PROBLEM TO SOLVE → Set down the lines word for word, starting with the line that contains "Where should I" and going on through the line that contains "[1276, 362]", both included. Leave the pictures out of your answer.

EXTRACTED DATA →
════
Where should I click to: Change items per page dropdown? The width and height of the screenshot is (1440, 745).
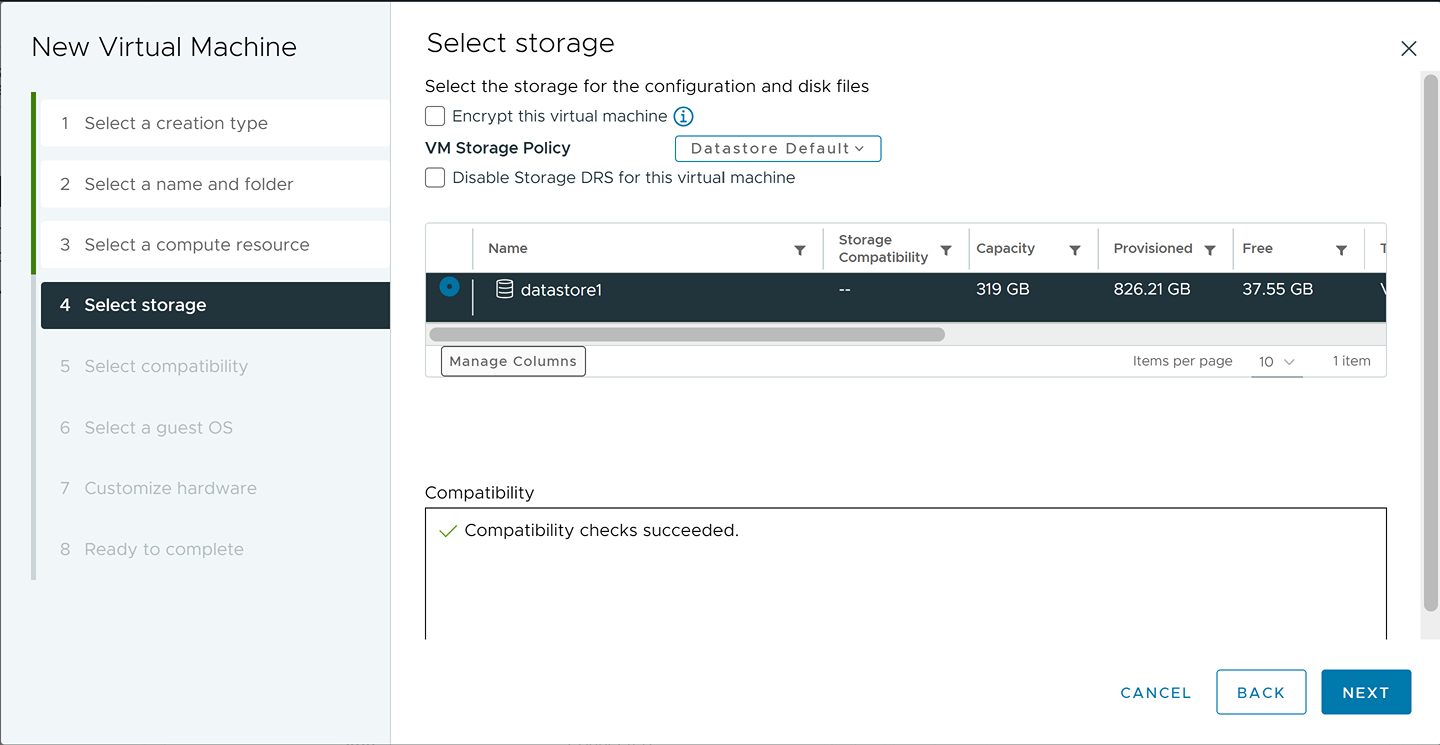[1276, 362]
════
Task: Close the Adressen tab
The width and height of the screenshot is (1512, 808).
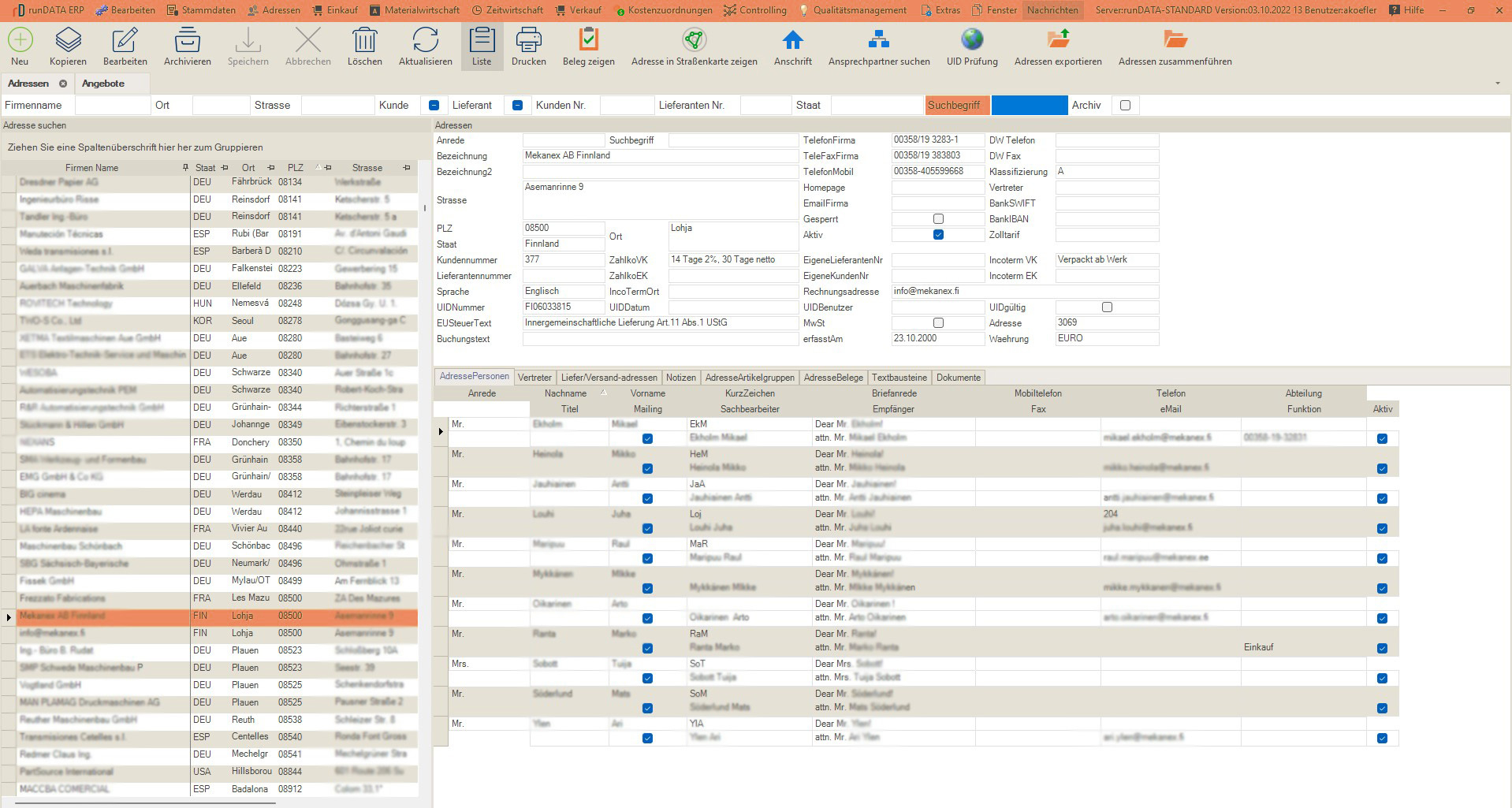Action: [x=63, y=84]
════
RESPONSE →
Where should I click to: Change items per page dropdown? The width and height of the screenshot is (1440, 745).
[1276, 362]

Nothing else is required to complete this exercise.